When it comes to selecting someone to prepare your tax return, there are a lot of criteria to consider. Have you thought about whether the person offering to do your taxes is a legitimate tax preparer?
The IRS has warned taxpayers to be on the watch for what they’re calling ghost preparers—a catch-all term for unethical preparers and even scam artists who claim to be able to get you a huge refund quickly. These ghost preparers are often set up in a temporary office or other space and may even offer you a refund loan so you can get cash that very day. If you allow one of these ghosts to prepare your return, some common tactics they may use include misreporting your filing status, tax credits, education credits, or business expenses.
By the time your return reaches the IRS and is flagged for an audit, the ghost is long gone. The taxpayer is then left to deal with the consequences of the ghost’s actions.
How do I know if my tax preparer is a ghost?
There’s one very simple litmus test: is the tax preparer willing to sign and file your return? By law, all tax preparers must have a Preparer Tax Identification Number, or PTIN. When a legitimate tax preparer completes your return, he or she will sign the bottom and provide his or her PTIN. This system protects you, the taxpayer, from the tax preparer fraudulently completing your return. If the IRS conducts an audit and you realize there’s an issue with the tax preparer’s work, the IRS can track the preparer down.
Ghost preparers, on the other hand, won’t sign your return and provide a PTIN. Instead, they may give you the final return to sign and submit or e-file for you without signing as the paid preparer. If you find yourself dealing with a tax preparer who won’t sign your return—regardless of the stated reason—run (don’t walk!) away.

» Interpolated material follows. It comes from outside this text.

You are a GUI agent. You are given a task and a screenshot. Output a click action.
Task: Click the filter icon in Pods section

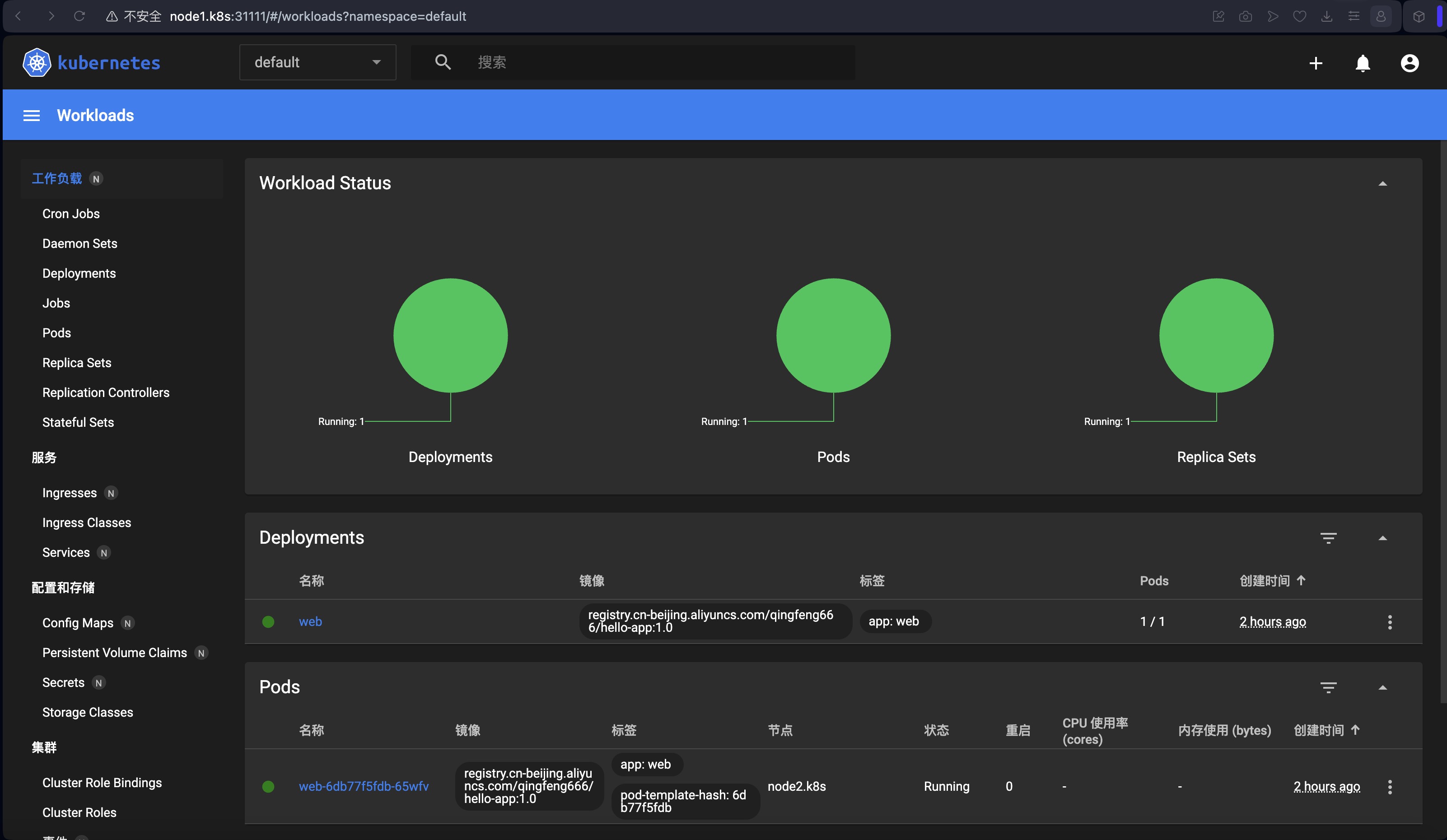[x=1328, y=687]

The IRS has reported other common behaviors among ghost tax preparers that should be red flags:
- They require cash payment for their services and don’t provide you with a receipt.
- They report income that’s different from what you received so that you can qualify for credits for which you aren’t eligible.
- They invent deductions you can’t take, such as education or business expenses.
- They offer to front you the money for your refund in exchange for your refund being directly deposited into their accounts.
How do I find a legitimate tax preparer?
The IRS maintains a public database of federal tax return preparers. You can search by geographic location and even by the credentials you need for specialized returns. You can also search by the individual’s last name if you wish to vet a preparer you’re thinking of hiring. Always ensure that your preparer has a valid PTIN and is willing to sign your tax return. Also, don’t forget to ask how you will reach the preparer after tax season is over. If you find yourself being audited, you’ll need to contact your tax preparer. If you do suspect you’re dealing with a ghost preparer, don’t hesitate to notify the IRS. Form 14157 provides a process for submitting any concerns you may have about a tax preparer.